» **RECORD SET**:
══════════

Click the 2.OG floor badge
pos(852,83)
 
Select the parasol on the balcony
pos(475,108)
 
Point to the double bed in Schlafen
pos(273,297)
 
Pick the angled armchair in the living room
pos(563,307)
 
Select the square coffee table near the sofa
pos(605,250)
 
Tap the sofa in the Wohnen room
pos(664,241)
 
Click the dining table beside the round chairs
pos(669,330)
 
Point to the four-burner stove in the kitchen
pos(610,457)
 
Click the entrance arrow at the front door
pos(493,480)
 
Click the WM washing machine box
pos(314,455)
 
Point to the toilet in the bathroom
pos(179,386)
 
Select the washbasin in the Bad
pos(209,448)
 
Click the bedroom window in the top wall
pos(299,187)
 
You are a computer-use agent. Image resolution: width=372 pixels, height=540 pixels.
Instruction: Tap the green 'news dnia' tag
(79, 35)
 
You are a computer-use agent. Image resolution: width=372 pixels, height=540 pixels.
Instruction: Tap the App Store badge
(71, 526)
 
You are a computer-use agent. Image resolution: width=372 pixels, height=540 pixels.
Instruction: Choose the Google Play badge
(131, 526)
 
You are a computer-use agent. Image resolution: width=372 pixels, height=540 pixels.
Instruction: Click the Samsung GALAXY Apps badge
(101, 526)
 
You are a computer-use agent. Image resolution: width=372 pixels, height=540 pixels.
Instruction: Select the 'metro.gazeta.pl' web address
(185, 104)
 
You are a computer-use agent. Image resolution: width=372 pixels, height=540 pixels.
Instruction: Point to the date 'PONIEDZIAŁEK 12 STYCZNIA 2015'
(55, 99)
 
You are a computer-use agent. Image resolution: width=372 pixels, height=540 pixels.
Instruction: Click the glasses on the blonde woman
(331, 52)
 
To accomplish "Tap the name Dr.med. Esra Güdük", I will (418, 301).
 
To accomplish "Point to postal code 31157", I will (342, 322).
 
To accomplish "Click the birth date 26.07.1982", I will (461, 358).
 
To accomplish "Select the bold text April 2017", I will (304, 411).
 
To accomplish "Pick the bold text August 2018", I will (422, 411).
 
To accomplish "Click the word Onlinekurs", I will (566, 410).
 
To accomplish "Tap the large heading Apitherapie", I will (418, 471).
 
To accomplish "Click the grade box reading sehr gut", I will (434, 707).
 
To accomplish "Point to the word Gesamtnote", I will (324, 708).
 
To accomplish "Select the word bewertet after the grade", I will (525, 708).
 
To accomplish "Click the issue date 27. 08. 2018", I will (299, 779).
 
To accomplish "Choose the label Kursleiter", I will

══════════

» **INSTRUCTION**: Write out the material again, starting at the line that has "Point to the toilet in the bathroom" and ending after the line that has "pos(299,187)", and add -146 to every coordinate in the answers.

» **RESULT FOR THIS EXERCISE**:
Point to the toilet in the bathroom
pos(33,240)
 
Select the washbasin in the Bad
pos(63,302)
 
Click the bedroom window in the top wall
pos(153,41)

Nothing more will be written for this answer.